Officials Address Track Security After Fatal Derailment

NTSB investigating derailment

The cause of a freight train derailment in Ellicott City, Md., remains under lengthy investigation, but CSX and Howard County officials are already addressing another element to that fatal tragedy.

Two 19-year-old women were sitting on one side of the railroad bridge over Main Street with their backs to the tracks as the train passed a few feet behind them just after midnight Tuesday. Their bodies were found buried under coal dumped from the train cars as they derailed.

The deceased 19-year-olds -- Elizabeth Nass and Rose Mayr -- weren’t the first teenagers to hang out on the railroad tracks, but officials hope they are the last. According to CSX, people on train tracks are a nationwide problem. CSX vowed to work with local authorities to keep people off the tracks -- a commitment echoed by Howard County Executive Ken Ulman.

“We’ve got to take a look at this with CSX and figure out how we make sure this is secure as possible,” he said.

CSX asked a community safety manager to look at the safety aspects of the railroad line and whether the area can be better secured, Ulman said.

Ulman said nobody should be on train tracks and that they're an ”incredibly dangerous place.” He said officials want to continue to get that message out and “don't want anything like this to happen again.”

Meanwhile, tracks were being put back together Wednesday as part of the investigation. Investigators expect to be at the scene for the next two days -- bad for businesses on Main Street, which remain open although Main Street in the area will remain closed.

Investigators were checking videos, track conditions and maintenance records to learn whether the college students sitting on the bridge contributed to the Monday night crash or if their presence was just a tragic coincidence.
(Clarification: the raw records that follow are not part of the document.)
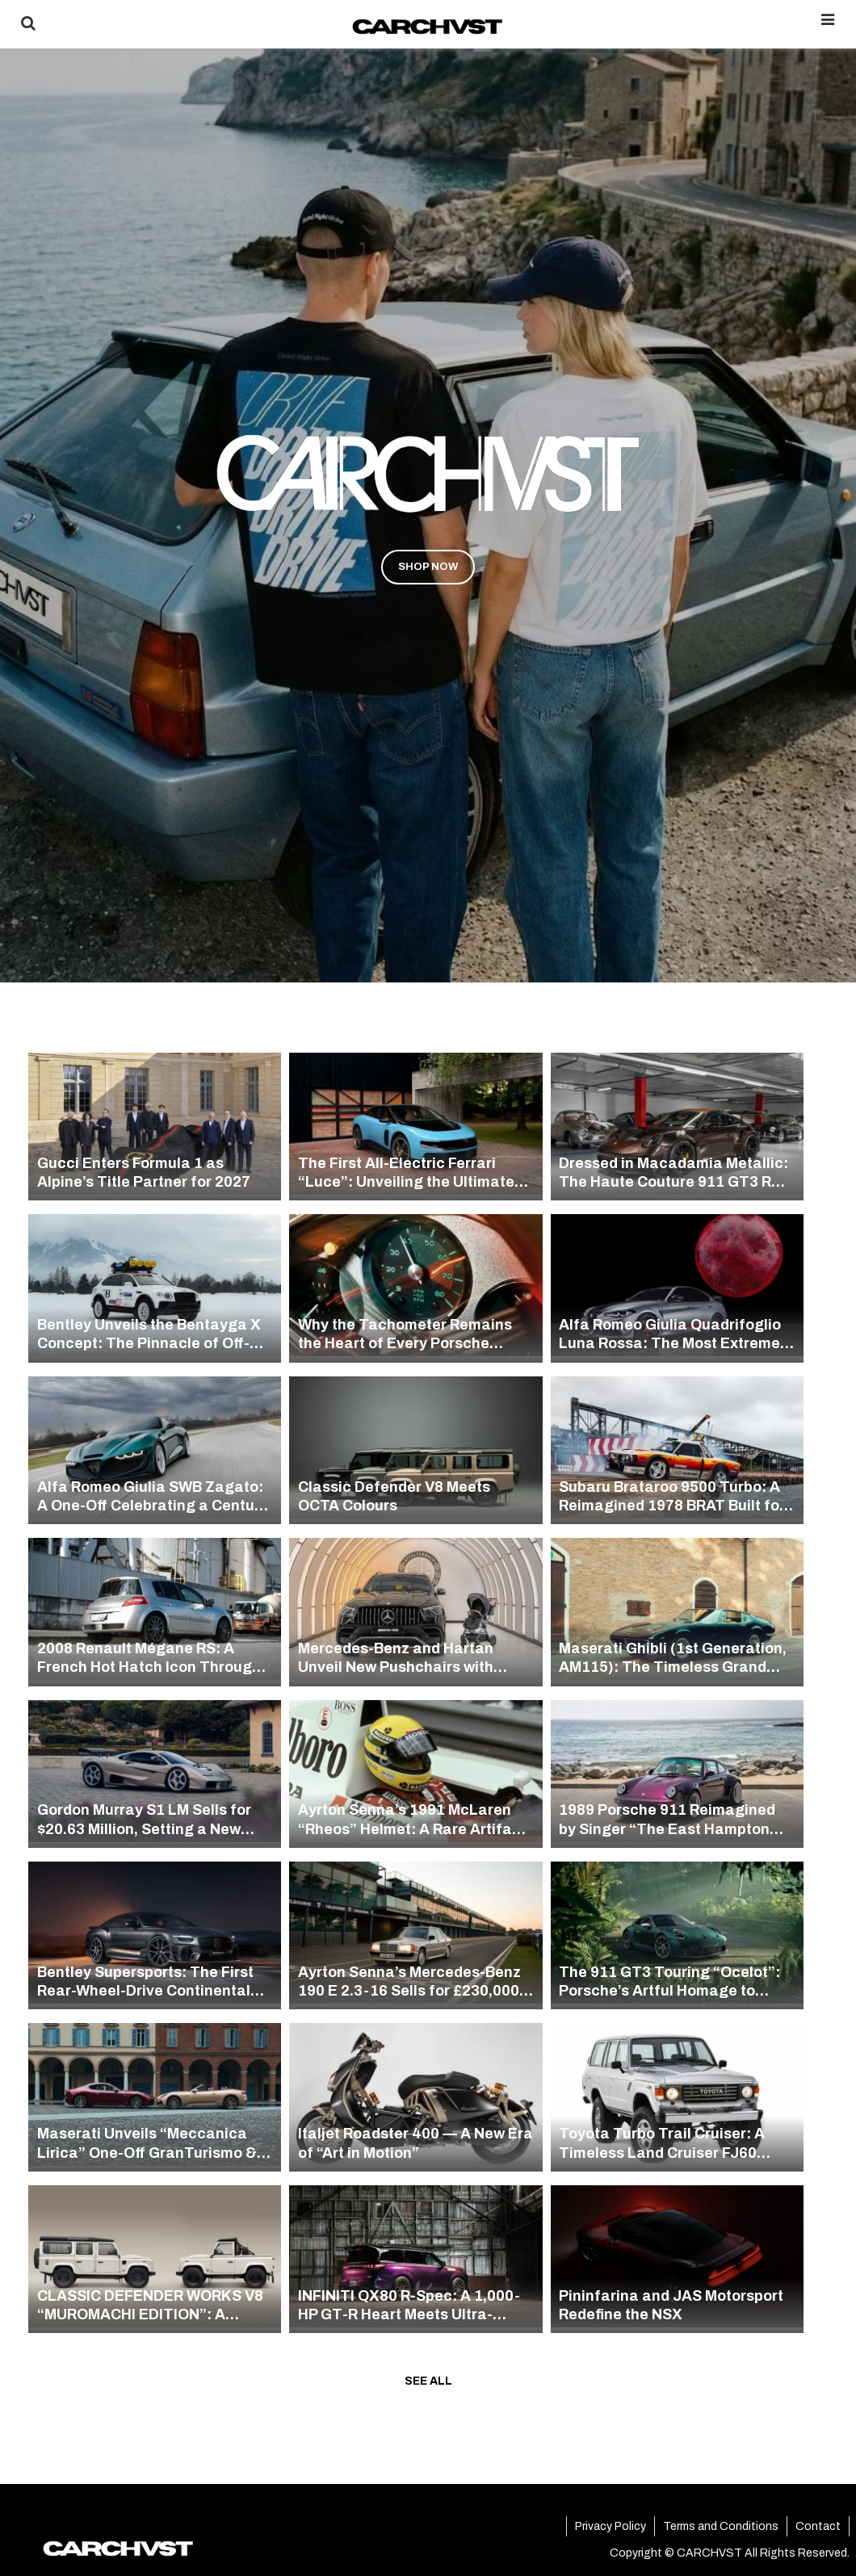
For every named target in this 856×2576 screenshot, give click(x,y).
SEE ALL (428, 2381)
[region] (428, 491)
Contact (818, 2526)
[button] (428, 491)
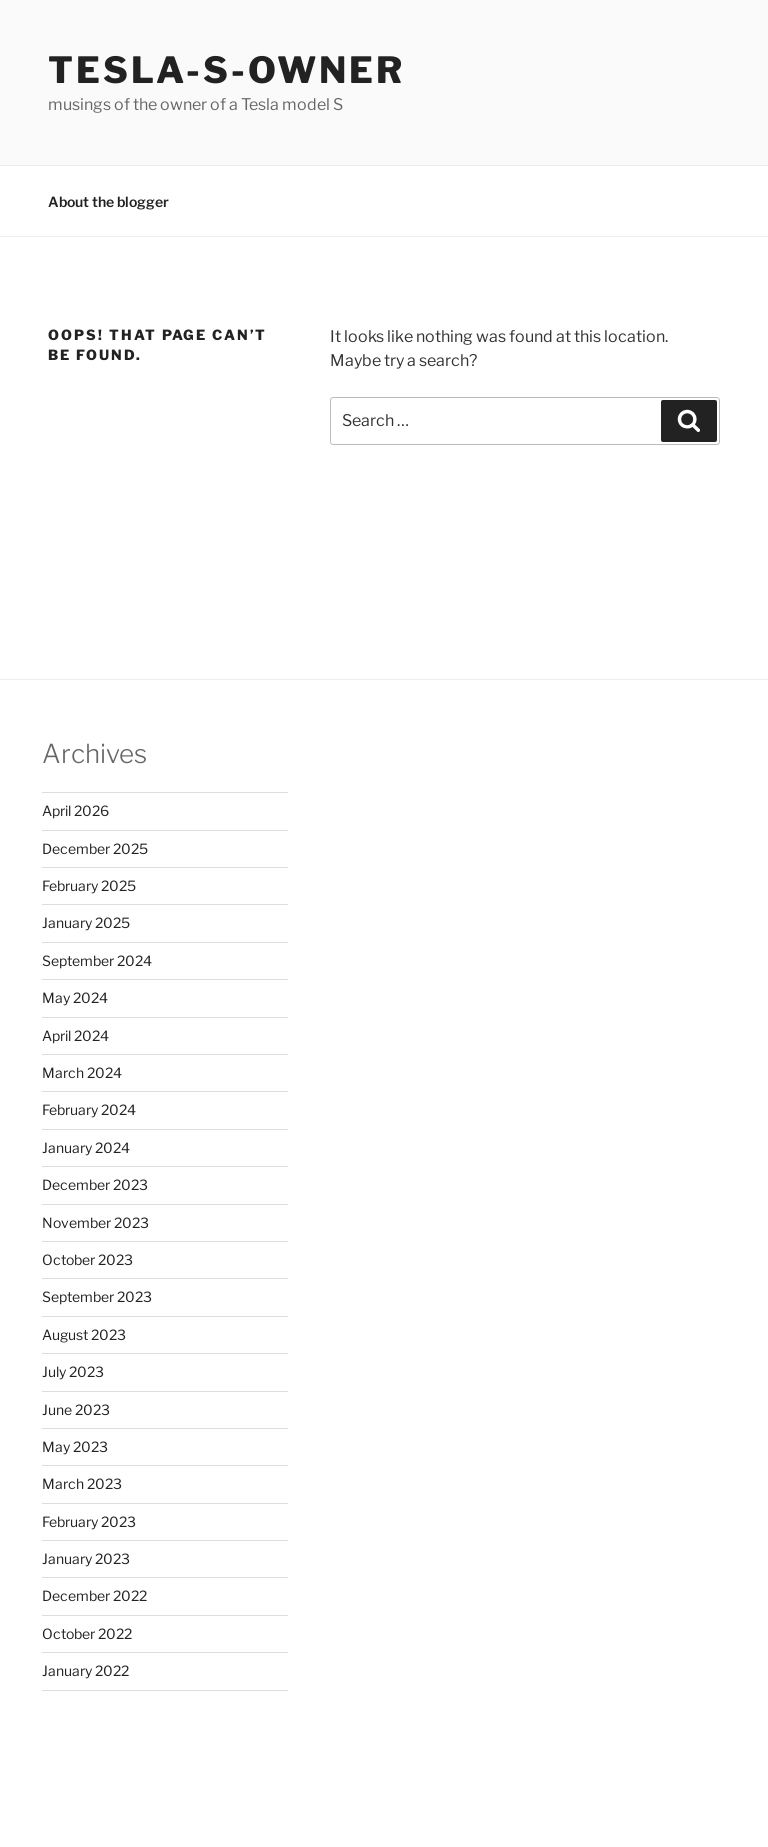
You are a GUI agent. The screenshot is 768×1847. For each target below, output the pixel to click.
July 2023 (73, 1371)
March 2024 (82, 1072)
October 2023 (87, 1259)
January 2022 (85, 1670)
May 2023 (75, 1446)
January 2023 (86, 1558)
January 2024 (86, 1147)
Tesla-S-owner (226, 70)
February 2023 (89, 1521)
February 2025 (89, 885)
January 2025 (86, 922)
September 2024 (97, 960)
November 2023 (95, 1222)
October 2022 (87, 1633)
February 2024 (89, 1109)
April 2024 (75, 1035)
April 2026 (75, 810)
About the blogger (108, 201)
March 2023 (82, 1483)
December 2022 (94, 1595)
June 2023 (76, 1409)
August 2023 (84, 1334)
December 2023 (95, 1184)
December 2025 (95, 848)
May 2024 (75, 997)
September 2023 (97, 1296)
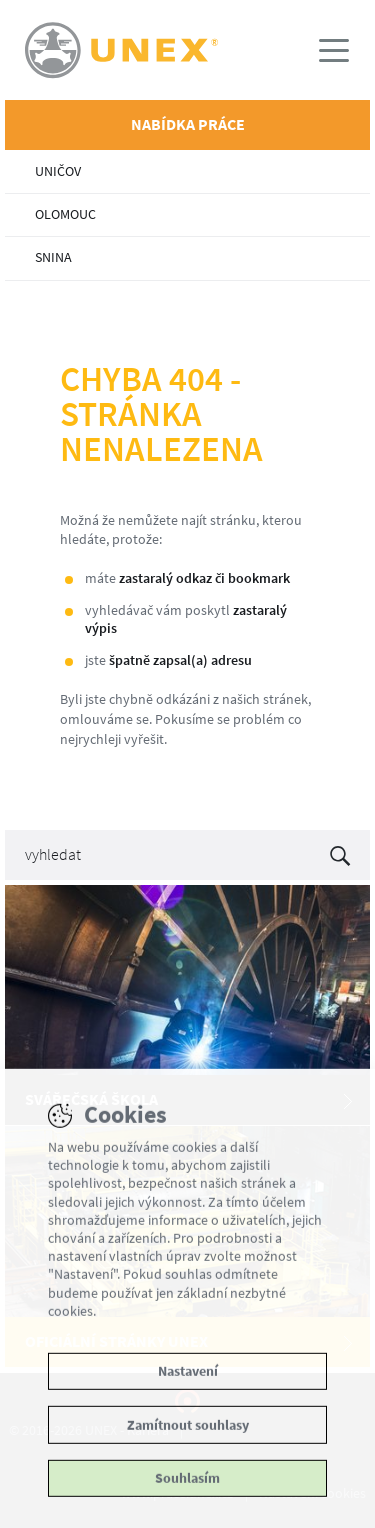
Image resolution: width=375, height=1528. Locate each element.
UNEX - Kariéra (187, 50)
They are also interviewing the three-person crew -- a conductor, an engineer and an engineer-in-training, who was at the controls when the train derailed.

Investigators have said that the train was traveling at the authorized speed of 25 mph and that the train's emergency brakes were applied automatically -- not by the crew.

The crew reported feeling “nothing, and they saw nothing before emergency breaking occurred on their train,” said National Transportation Safety Board investigator Jim Southworth.”

Paul Bodnar, a rail safety consultant and former federal railroad investigator who is not involved in the investigation, told the Associated Press there are a number of potential causes for the derailment. He said a broken rail, a gap or buckle in the track, and a broken wheel could all be possibilities, given photos that show the first cars of the train derailed. Bodnar said it was also possible that the train's locomotives hit a weak spot on the track, causing a crack in the rail and derailing the following cars.

Bodnar said it was almost certain that a derailment caused the engagement of the train's emergency breaking system, not the other way around.

Authorities also planned autopsies of the two women to determine how they died, and their bodies have been turned over to the state medical examiner's office.

Funeral services for Nass and Mayr were scheduled for Friday and Saturday. Tweets and photos from the women chronicled some of their final moments together as they enjoyed a summer night together before they headed back to school. “Drinking on top of the Ellicott City sign,” read one tweet. “Looking down on old ec,” read another.

The bridge the women were on is easily accessible from downtown Ellicott City. An original stone bridge was built around 1830, according to Courtney Wilson, executive director of the Baltimore & Ohio Railroad Museum in Baltimore. He said it was replaced after an 1868 flood with an iron truss bridge that provided wider lanes for vehicles passing beneath. That structure was replaced around 1930 with the current steel span.

Shelley Wygant of the Howard County Historical Society said the edge of the bridge on which the women sat, facing the Patapsco River, is at least 2 feet from the single set of railroad tracks. The side of the bridge facing the town has a wider platform, she said.

“I don't think anybody would want to be up there when trains go by,” Wygant said, adding she had been on the span to hang banners and remembers thinking, “I hope a train doesn't come.”